Our sense of justice can grow flat, blunt. And then, we open Shakespeare.
In play after play, the Bard goes past love and war to what is fundamentally just in life — in the universe — and then weighs justice itself. "Though justice be your plea,” writes Shakespeare, “consider that in the course of justice none of us should see salvation: we do pray for mercy.”
Legal scholar Kenji Yoshino is ready to apply Shakespeare to O.J. Simpson, Sonia Sotomayor, Monica Lewinsky, “War on Terror.”
This hour On Point: Kenji Yoshino and William Shakespeare, on justice.
- Tom Ashbrook
Kenji Yoshino, Chief Justice Earl Warren Professor of Constitutional Law at the NYU School of Law. He is author of "A Thousand Times More Fair: What Shakespeare’s Plays Teach Us About Justice" and "Covering: The Hidden Assault on Our Civil Rights;" His articles have appeared in The Los Angeles Times, The New York Times, and The Washington Post.
"A Thousand Times More Fair"
By Kenji Yoshino
Chapter One: The Avenger — Titus Andronicus
Although it put Shakespeare on the map in the 1590s, critics have found The Most Lamentable Romaine Tragedie of Titus Andronicus “lamentable” in more ways than one. T. S. Eliot called it “one of the stupidest and most uninspired plays ever written.” Harold Bloom avers he “can concede no intrinsic value” to the play, while suggesting that “perhaps it could be yet made into a musical.” Others have argued that the play was not written by Shakespeare, that Shakespeare “touched up” another playwright’s work, or that Shakespeare penned it when he was young and needed the money. While most critics now admit Shakespeare composed it (with coauthor George Peele), Titus remains the “black sheep” of the Bard’s canon.
While I come to defend the play, I understand why others abhor it. Over its course, the Goth prince Alarbus is sacrificed to the gods, the Roman general Titus’s son Mutius is stabbed to death, the Roman prince Bassianus is murdered, Titus’s daughter Lavinia is raped and mutilated, Titus’s sons Quintus and Martius are decapitated, the Goths Demetrius and Chiron are murdered and their heads are baked into a pie, their mother Tamora is served the pie before being killed, Lavinia is killed, Titus is killed, the Roman emperor Saturninus is killed, and the Goth Aaron is buried alive. When Peter Brook directed this play in 1955, he had an ambulance waiting to shuttle audience members to the hospital. Sir Laurence Olivier, who played Titus, said at least three audience members fainted every evening.

----------------------------------------

**THINGS TO DO:**
1. List the newspapers named in the Shakespeare and justice excerpt as having published articles by Kenji Yoshino.
2. Print the Shakespeare and justice excerpt from "Legal scholar Kenji" to "The Washington Post.".
3. Carry on the Shakespeare and justice excerpt from the point where it stops.
The records that follow have no connection to the Shakespeare and justice excerpt.

**DATASET CONTENT:**
----------------------------------------

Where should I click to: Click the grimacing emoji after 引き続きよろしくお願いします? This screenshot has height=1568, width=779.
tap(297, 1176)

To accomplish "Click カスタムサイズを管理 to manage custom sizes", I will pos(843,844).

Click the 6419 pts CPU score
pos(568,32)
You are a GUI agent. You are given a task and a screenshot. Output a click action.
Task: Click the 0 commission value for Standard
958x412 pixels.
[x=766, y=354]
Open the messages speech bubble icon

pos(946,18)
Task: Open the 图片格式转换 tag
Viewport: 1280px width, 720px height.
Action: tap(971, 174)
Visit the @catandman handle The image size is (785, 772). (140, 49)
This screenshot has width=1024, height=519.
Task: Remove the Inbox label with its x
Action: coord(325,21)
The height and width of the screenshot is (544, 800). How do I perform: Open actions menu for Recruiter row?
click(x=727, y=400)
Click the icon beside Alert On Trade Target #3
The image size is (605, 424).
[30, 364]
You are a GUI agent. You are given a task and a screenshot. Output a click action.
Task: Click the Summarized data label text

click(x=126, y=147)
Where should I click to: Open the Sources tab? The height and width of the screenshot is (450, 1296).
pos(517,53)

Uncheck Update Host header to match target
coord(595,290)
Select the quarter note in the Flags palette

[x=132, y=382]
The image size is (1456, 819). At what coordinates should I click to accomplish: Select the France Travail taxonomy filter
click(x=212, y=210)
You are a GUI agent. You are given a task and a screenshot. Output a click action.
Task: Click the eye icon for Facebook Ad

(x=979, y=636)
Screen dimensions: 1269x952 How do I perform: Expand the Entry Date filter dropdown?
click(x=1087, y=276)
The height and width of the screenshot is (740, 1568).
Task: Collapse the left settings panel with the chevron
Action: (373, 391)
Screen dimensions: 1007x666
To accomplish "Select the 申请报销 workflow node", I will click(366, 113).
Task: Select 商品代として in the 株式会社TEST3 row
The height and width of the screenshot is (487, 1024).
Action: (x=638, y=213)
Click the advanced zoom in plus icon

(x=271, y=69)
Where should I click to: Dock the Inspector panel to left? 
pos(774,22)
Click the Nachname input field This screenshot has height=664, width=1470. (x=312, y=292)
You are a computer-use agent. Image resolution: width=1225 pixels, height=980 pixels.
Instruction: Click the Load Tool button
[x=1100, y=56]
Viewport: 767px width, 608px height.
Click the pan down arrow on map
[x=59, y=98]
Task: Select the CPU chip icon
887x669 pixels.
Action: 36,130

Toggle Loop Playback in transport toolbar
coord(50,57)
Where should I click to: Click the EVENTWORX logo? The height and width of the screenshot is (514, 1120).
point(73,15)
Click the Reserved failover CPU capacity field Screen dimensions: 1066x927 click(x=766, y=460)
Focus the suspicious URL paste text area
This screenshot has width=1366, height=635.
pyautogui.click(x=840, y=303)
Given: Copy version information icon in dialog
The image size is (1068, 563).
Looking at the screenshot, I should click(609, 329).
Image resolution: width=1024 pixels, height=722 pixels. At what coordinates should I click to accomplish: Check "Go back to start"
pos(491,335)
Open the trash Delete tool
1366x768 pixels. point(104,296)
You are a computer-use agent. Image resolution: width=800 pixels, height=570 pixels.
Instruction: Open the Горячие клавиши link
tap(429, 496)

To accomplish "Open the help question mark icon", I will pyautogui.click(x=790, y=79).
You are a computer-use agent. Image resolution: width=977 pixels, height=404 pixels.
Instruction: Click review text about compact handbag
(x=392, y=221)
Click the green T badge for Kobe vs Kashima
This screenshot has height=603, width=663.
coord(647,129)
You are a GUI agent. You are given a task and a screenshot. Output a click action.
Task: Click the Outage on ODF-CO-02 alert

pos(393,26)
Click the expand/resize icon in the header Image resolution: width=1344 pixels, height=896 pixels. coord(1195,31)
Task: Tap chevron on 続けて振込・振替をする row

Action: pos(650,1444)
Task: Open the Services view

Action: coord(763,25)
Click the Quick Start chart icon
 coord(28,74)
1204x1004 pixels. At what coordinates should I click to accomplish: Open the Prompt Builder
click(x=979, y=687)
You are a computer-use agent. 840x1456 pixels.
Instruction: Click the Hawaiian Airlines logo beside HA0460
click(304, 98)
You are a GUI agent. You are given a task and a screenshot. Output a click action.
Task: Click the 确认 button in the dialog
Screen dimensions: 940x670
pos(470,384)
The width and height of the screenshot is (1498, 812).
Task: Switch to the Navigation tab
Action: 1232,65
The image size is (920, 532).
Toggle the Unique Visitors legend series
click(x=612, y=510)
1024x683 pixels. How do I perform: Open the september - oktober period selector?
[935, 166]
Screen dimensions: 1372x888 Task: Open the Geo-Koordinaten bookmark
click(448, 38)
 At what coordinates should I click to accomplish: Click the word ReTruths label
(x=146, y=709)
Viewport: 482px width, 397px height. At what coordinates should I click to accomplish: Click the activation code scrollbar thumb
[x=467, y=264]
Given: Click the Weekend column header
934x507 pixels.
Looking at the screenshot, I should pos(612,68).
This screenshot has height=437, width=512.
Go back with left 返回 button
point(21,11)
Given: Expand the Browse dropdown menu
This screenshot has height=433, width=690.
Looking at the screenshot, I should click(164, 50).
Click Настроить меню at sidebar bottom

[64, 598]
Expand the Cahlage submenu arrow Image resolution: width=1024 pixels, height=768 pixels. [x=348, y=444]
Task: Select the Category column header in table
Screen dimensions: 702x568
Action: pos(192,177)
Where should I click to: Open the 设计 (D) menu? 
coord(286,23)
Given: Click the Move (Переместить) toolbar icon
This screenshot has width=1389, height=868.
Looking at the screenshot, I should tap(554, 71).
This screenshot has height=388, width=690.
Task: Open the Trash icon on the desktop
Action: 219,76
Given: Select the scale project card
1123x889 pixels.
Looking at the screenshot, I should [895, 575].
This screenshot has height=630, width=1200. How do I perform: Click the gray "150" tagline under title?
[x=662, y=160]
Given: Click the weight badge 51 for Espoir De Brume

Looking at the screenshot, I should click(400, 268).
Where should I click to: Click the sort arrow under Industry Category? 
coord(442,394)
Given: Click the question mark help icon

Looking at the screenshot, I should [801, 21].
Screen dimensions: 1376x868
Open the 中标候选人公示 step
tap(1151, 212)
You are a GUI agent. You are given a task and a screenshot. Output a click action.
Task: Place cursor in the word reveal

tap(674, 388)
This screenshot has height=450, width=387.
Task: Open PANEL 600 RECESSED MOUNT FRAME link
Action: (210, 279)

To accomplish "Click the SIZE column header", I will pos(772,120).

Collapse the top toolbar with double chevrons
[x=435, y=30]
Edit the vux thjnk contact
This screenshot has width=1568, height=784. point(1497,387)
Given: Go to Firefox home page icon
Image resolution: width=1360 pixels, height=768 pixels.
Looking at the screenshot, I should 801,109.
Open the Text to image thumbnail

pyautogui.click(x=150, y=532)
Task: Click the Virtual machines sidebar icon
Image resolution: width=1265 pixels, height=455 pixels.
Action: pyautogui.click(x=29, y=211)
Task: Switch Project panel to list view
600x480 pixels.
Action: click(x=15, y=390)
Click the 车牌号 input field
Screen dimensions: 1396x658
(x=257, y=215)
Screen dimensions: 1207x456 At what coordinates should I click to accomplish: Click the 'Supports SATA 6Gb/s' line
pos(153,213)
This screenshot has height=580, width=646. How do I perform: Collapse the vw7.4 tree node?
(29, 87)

----------------------------------------

**ANSWERS TO THE EXERCISES:**
1. The Los Angeles Times, The New York Times, The Washington Post

2.
Legal scholar Kenji Yoshino is ready to apply Shakespeare to O.J. Simpson, Sonia Sotomayor, Monica Lewinsky, “War on Terror.”
This hour On Point: Kenji Yoshino and William Shakespeare, on justice.
- Tom Ashbrook
Kenji Yoshino, Chief Justice Earl Warren Professor of Constitutional Law at the NYU School of Law. He is author of "A Thousand Times More Fair: What Shakespeare’s Plays Teach Us About Justice" and "Covering: The Hidden Assault on Our Civil Rights;" His articles have appeared in The Los Angeles Times, The New York Times, and The Washington Post.

3.
For such a lurid work, Titus riveted the audiences of Shakespeare’s day. In 1594, Titus was a blockbuster success, and, as critic Jonathan Bate opines, “perhaps did more than any other play to establish its author’s reputation as a dramatist.” Critics explain away the play’s commercial success by sniffing that Titus played to the popular taste for guts and gore, just as public executions and bear-baiting did. Coleridge writes that Titus was “obviously intended to excite vulgar audiences by its scenes of blood and horror.” That view of Titus rose to the fore in the nineteenth century, when Titus was either not performed or aggressively bowdlerized.
Yet Titus is not Shakespeare’s version of a present-day slasher film. It carries a serious message about the necessity of the rule of law. Shakespeare lived in a time without an effective police force, meaning that individuals who suffered harm had to choose whether to trust a weak state or take justice into their own hands. This put in¬dividuals in a terrible position. The natural — even rational — impulse was to turn vigilante...
This program aired on April 15, 2011.